## What you are asked to do
Each line of the listing that holds "badge" counts once; report how many there are, and nothing more.

## Extracted information
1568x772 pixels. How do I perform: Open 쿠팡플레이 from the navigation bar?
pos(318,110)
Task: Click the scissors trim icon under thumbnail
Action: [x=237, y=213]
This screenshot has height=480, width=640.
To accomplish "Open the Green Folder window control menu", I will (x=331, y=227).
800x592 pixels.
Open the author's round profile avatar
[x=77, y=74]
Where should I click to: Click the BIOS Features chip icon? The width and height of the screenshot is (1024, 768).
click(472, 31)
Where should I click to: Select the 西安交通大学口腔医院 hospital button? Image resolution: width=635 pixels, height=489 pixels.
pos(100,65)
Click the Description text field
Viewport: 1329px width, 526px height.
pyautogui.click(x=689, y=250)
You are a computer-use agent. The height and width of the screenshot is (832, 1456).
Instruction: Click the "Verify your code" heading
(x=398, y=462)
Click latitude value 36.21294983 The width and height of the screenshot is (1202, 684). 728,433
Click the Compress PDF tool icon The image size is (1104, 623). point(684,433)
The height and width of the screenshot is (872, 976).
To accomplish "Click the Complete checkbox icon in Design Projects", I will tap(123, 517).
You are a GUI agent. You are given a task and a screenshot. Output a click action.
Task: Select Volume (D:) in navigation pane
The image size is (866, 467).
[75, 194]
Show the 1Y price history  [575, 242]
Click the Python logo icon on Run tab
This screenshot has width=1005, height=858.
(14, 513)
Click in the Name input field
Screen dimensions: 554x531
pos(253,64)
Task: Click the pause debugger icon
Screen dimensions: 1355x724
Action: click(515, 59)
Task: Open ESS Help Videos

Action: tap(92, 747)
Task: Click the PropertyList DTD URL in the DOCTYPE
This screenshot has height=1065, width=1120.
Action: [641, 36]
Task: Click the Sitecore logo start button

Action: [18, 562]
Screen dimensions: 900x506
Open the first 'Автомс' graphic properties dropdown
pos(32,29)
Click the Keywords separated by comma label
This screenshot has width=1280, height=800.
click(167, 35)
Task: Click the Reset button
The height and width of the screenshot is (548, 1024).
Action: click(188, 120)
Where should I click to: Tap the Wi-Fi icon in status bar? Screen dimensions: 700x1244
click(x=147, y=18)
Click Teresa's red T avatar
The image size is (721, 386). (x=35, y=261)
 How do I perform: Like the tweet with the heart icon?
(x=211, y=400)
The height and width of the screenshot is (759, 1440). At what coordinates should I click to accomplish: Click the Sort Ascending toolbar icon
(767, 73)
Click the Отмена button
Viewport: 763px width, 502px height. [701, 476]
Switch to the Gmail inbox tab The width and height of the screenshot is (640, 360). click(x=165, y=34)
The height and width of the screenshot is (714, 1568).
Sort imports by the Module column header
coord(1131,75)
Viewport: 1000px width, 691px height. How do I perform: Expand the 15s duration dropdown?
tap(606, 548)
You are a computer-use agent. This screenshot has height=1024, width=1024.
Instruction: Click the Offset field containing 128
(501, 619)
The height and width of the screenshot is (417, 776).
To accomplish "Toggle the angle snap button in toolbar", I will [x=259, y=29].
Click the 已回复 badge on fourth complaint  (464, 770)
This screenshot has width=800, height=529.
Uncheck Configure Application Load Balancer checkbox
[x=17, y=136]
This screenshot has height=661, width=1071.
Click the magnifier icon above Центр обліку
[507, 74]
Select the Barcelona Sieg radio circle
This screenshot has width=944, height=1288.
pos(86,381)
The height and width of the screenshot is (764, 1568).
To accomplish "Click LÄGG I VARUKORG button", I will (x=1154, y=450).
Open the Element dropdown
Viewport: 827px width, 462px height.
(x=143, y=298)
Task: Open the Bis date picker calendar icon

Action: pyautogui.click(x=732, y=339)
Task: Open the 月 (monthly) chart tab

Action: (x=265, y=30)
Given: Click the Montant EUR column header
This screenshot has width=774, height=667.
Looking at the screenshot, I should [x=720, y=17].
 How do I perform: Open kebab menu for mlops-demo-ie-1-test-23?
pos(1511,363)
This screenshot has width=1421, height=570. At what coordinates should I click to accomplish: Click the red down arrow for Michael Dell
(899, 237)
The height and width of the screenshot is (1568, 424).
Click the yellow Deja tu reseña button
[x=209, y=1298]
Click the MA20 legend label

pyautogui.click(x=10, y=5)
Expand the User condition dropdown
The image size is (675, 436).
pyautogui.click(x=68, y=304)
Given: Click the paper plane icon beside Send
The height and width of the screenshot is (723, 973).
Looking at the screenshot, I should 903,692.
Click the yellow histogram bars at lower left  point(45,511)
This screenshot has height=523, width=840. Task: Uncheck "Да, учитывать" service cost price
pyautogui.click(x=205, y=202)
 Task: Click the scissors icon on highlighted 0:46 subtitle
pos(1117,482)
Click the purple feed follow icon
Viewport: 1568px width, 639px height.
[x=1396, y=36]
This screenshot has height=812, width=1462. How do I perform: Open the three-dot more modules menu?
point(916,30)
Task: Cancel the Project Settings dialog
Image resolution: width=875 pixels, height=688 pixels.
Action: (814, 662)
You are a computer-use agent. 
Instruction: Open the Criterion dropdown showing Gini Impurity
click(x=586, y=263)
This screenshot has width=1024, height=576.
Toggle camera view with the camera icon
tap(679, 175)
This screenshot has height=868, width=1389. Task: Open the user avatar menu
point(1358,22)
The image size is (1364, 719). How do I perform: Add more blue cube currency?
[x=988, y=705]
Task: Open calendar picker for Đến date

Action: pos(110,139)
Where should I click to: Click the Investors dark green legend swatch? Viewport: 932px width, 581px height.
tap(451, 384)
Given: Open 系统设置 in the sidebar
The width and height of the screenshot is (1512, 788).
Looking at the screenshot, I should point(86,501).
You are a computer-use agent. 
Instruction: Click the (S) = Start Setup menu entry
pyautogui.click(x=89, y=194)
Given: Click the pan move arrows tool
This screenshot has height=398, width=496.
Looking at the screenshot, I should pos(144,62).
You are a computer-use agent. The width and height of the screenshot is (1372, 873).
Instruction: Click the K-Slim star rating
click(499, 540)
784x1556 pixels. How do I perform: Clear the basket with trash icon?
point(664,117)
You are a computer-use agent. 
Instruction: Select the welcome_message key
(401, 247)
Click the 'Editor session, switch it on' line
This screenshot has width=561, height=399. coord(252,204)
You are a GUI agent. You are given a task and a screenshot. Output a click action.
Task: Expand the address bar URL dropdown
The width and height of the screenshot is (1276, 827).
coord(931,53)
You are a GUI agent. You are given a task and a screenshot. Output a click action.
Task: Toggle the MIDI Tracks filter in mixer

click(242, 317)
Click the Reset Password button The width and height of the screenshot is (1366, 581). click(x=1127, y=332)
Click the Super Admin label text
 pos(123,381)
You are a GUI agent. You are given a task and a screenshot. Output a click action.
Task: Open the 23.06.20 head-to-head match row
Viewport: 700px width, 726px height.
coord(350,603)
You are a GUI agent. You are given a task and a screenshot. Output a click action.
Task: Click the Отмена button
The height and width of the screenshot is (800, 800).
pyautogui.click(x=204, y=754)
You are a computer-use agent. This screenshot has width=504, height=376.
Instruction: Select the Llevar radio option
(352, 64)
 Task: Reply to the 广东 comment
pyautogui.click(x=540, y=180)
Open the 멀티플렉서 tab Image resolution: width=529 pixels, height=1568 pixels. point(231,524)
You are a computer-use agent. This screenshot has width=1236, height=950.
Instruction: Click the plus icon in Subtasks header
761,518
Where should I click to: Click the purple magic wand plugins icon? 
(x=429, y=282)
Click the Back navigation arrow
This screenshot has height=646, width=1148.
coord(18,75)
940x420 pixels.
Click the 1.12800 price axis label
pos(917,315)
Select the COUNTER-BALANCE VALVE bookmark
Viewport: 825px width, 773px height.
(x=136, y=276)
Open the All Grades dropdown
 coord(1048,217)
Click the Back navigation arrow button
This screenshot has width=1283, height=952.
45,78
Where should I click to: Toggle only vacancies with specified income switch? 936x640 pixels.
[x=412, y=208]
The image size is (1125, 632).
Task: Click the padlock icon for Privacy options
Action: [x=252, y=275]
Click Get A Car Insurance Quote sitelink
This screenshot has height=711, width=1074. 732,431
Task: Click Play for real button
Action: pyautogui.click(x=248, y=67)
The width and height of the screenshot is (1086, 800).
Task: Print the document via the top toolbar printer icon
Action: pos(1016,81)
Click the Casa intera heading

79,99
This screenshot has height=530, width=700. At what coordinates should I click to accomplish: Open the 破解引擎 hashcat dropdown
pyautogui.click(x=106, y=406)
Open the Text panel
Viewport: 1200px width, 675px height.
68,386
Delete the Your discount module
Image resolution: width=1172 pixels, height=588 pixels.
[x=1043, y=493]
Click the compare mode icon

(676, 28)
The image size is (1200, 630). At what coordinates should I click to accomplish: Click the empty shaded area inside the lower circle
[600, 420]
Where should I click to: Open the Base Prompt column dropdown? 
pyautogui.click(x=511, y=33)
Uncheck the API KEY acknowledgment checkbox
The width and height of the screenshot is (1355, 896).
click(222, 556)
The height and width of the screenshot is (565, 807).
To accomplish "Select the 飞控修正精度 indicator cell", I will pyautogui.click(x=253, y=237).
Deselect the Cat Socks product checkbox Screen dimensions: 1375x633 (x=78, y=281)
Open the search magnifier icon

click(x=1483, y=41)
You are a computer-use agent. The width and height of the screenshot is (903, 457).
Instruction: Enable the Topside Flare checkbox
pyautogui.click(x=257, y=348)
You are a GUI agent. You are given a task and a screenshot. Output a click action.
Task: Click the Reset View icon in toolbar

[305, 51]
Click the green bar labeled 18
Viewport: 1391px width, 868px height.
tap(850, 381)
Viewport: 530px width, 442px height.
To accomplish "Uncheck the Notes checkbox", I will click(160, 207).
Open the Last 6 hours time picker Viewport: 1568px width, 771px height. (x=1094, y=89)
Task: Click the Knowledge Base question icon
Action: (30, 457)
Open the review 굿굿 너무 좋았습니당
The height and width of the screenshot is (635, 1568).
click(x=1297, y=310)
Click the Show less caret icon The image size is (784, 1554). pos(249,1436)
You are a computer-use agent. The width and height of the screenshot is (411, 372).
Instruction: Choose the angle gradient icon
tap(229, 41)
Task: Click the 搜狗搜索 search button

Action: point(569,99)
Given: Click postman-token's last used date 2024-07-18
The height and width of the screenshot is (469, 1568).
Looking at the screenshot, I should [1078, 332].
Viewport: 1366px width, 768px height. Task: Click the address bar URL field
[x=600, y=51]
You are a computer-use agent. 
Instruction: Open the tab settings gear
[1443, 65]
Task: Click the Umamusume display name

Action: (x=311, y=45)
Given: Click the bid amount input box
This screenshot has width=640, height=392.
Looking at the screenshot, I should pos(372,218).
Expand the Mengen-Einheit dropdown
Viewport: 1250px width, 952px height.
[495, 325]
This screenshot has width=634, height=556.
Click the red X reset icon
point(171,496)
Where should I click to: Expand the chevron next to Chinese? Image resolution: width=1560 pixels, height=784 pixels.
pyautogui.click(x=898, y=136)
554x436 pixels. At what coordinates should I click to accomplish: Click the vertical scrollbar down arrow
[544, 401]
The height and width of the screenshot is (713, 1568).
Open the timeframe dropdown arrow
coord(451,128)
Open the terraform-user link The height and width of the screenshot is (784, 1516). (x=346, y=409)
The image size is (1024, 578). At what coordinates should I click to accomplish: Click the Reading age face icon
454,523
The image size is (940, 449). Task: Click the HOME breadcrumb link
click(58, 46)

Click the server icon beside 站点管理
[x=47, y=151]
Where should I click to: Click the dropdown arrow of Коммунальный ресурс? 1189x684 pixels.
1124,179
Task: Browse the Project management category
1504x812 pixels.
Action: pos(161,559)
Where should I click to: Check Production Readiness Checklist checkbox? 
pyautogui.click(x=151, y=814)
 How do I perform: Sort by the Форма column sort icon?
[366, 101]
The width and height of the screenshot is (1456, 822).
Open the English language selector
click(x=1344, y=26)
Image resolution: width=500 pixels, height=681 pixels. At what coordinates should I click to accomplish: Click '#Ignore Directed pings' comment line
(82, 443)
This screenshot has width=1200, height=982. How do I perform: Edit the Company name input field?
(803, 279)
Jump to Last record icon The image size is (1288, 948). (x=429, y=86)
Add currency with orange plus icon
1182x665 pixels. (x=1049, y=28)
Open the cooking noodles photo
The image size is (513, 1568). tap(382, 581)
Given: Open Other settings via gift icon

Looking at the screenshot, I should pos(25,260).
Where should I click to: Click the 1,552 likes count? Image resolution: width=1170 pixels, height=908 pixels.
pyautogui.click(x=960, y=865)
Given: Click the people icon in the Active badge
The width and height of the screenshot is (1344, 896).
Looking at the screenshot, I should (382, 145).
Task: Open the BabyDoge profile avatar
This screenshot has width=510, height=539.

## Solved problem
2